→ WHAT IS EXPECTED
Copy the entries below exactly, starting with their first line and going on through the line with "tap(556, 372)", both included, and leave the pictures out of your copy.

→ EXTRACTED DATA
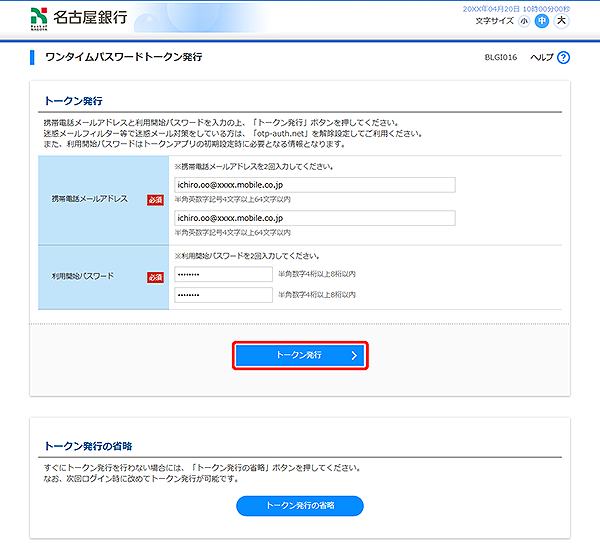600x560 pixels.
Task: Click the blue question mark help icon
Action: (x=563, y=58)
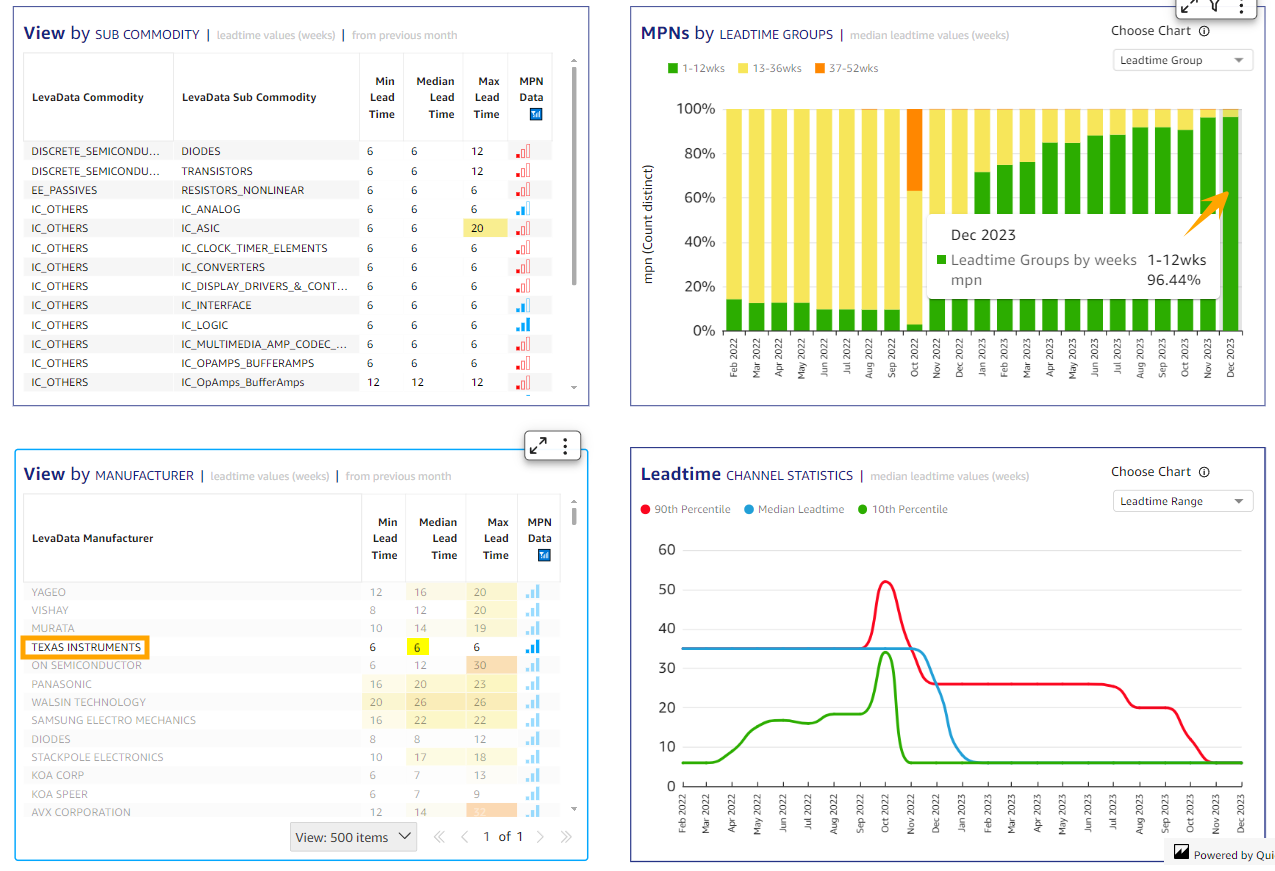Image resolution: width=1275 pixels, height=871 pixels.
Task: Open MPN data bars icon for IC_LOGIC row
Action: [523, 325]
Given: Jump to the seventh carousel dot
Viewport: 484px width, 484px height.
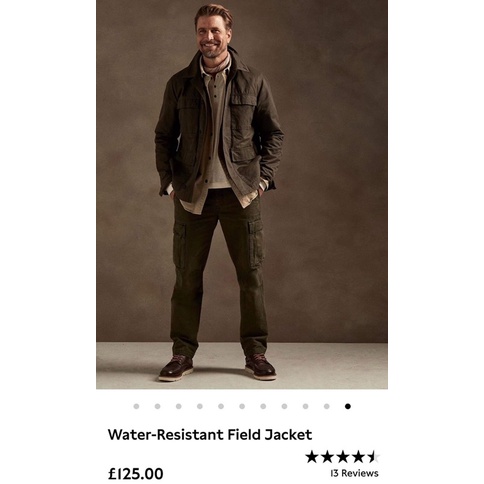Looking at the screenshot, I should pyautogui.click(x=263, y=406).
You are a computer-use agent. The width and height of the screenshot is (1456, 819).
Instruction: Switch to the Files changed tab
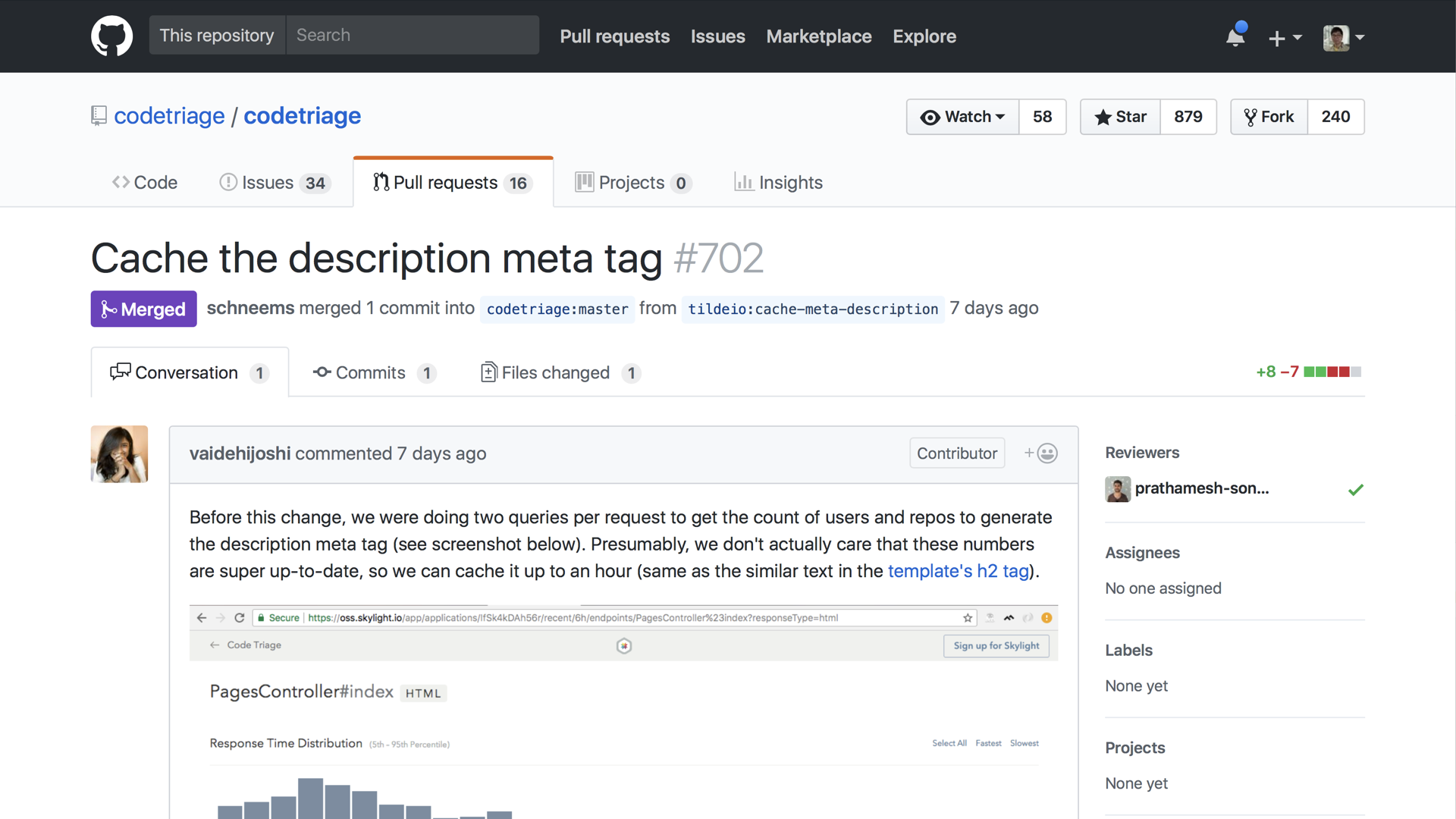tap(556, 372)
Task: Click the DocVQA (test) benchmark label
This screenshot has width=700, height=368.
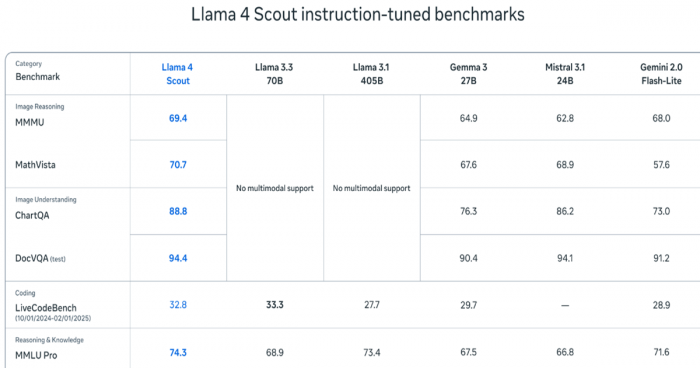Action: [40, 258]
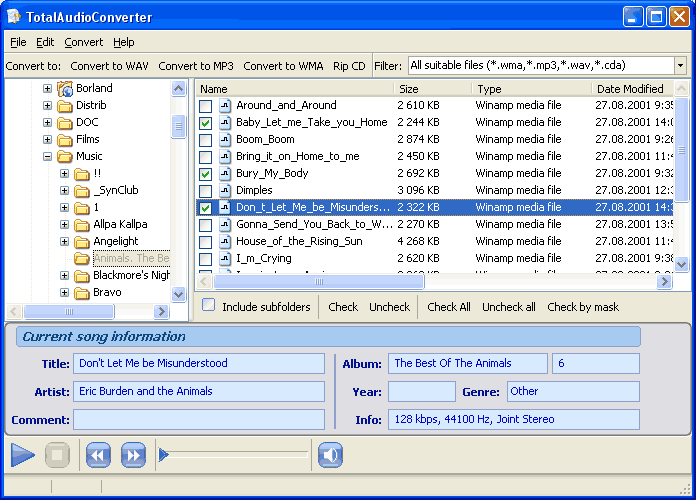Collapse the Music folder tree node

[47, 157]
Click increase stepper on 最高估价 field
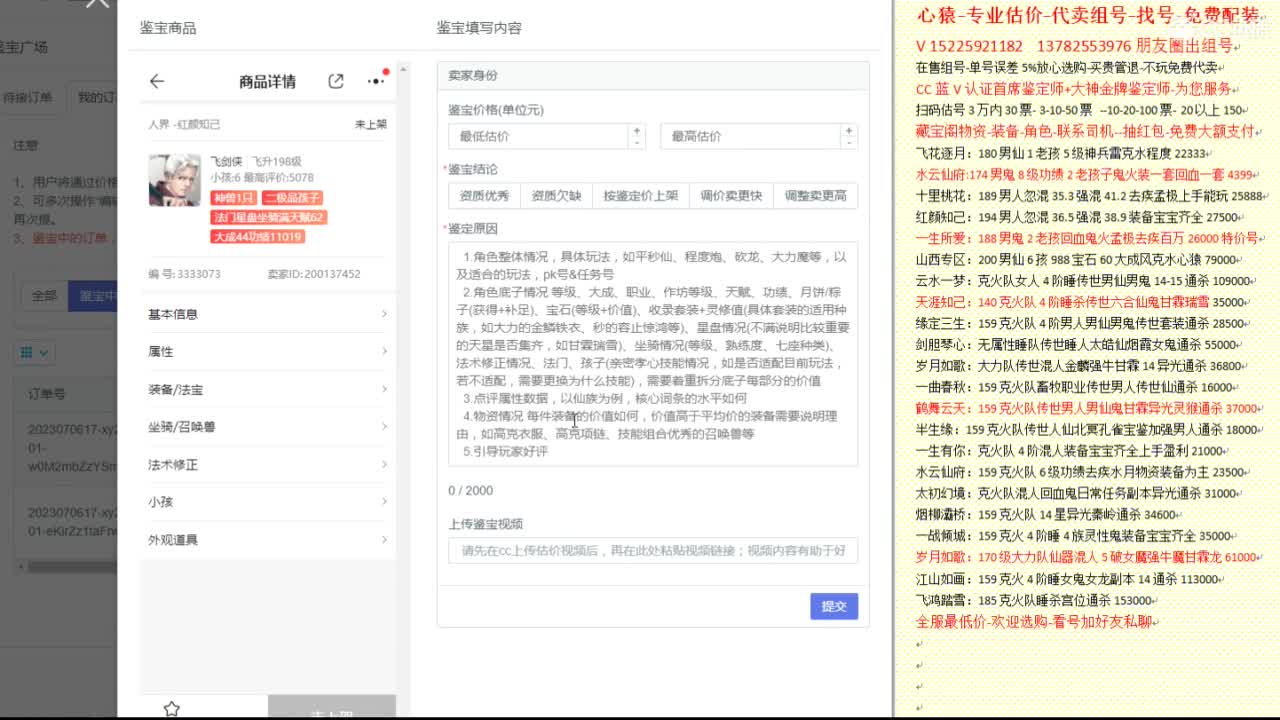The height and width of the screenshot is (720, 1280). click(847, 131)
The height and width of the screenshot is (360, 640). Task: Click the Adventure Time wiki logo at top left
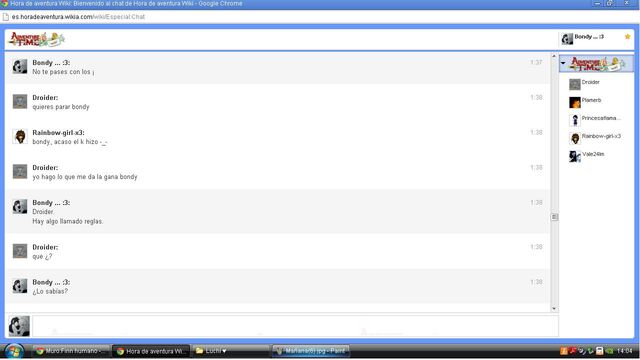(x=37, y=40)
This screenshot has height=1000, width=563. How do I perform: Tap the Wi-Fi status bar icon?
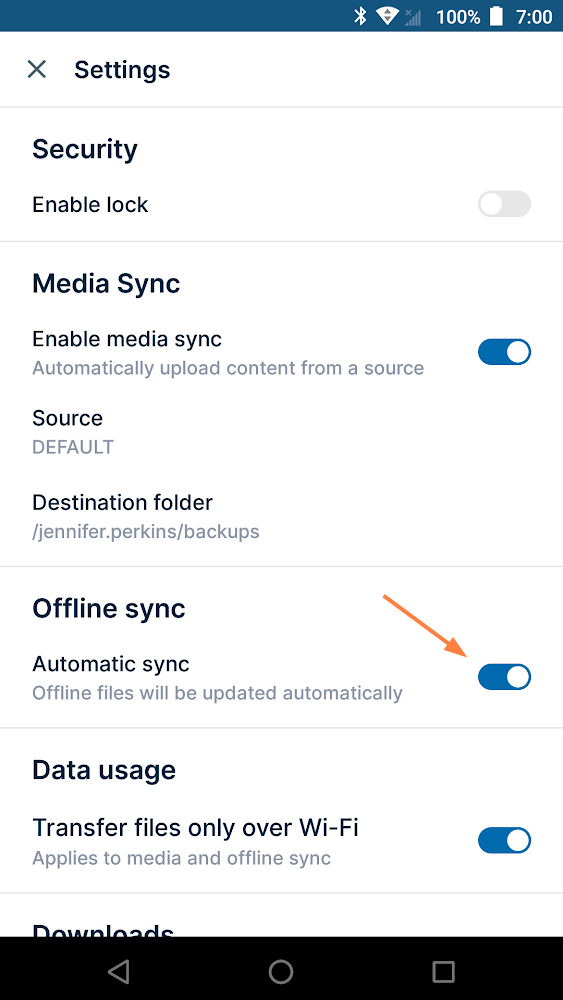[388, 16]
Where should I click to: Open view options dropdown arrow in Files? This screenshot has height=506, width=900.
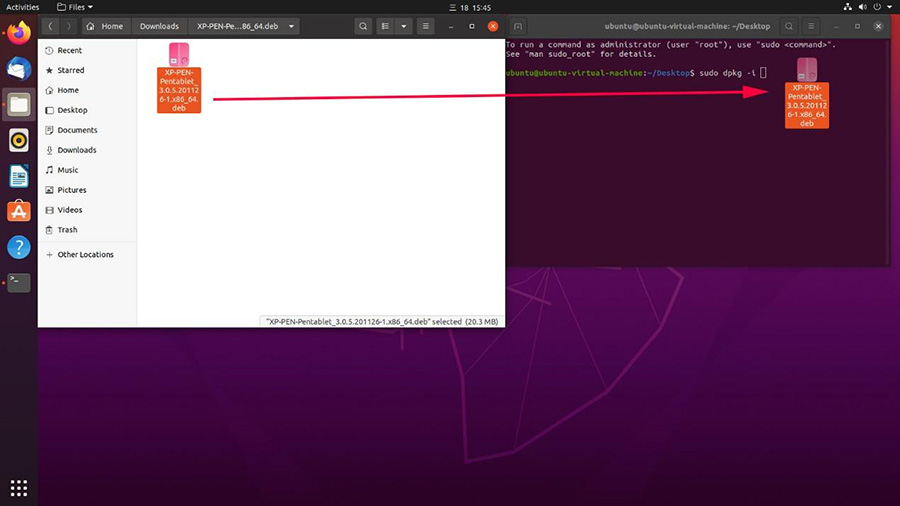pyautogui.click(x=403, y=26)
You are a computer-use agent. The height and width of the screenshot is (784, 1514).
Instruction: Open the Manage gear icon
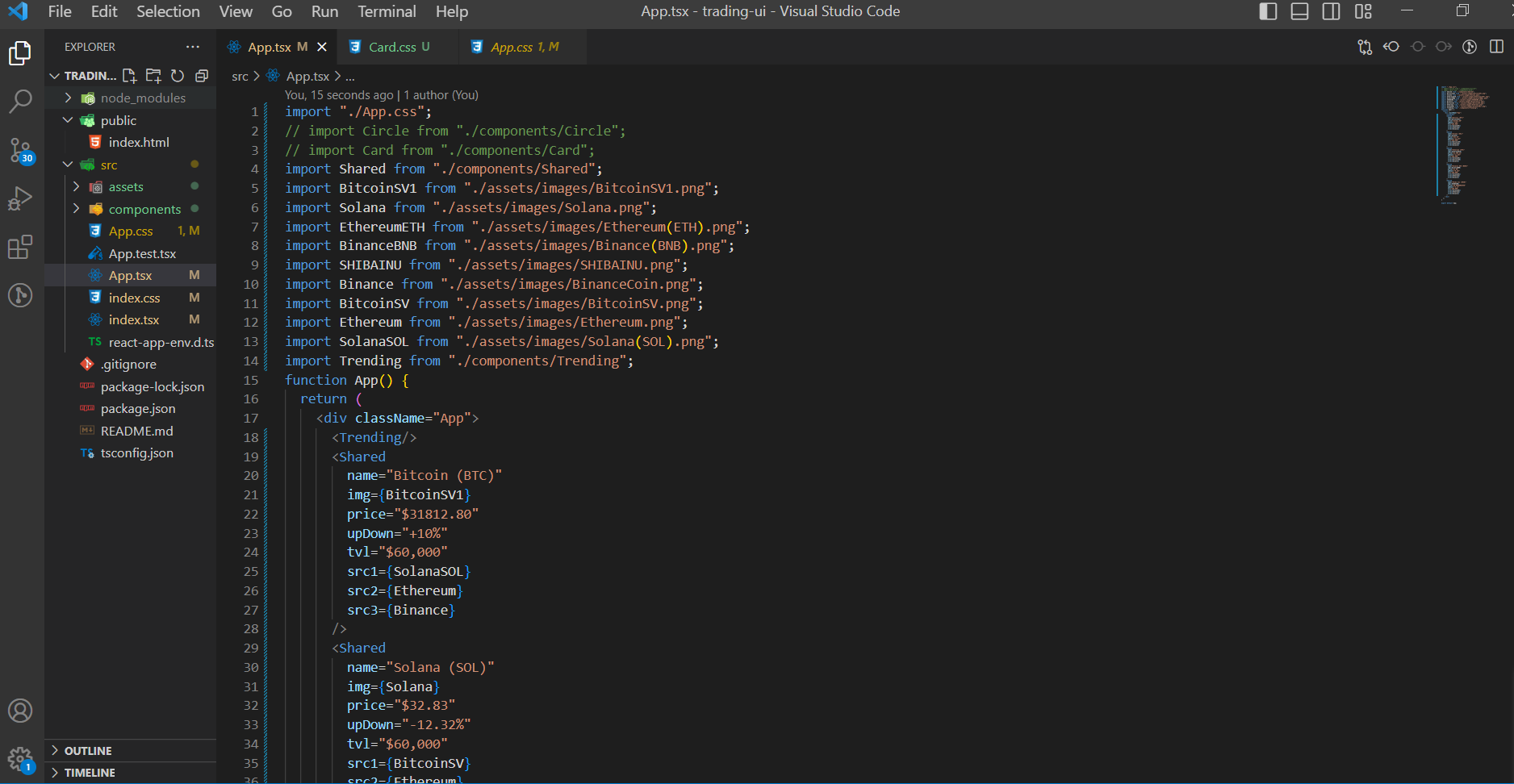[20, 759]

→ SOLUTION TO THIS TASK
600x560 pixels.
Task: Click the blue question mark help icon
Action: (x=563, y=58)
Image resolution: width=1275 pixels, height=871 pixels.
Task: Open MPN data bars icon for IC_LOGIC row
Action: [523, 325]
Given: Jump to the seventh carousel dot
Viewport: 484px width, 484px height.
Looking at the screenshot, I should pyautogui.click(x=263, y=406).
You are a computer-use agent. The width and height of the screenshot is (1456, 819).
Instruction: Switch to the Files changed tab
tap(556, 372)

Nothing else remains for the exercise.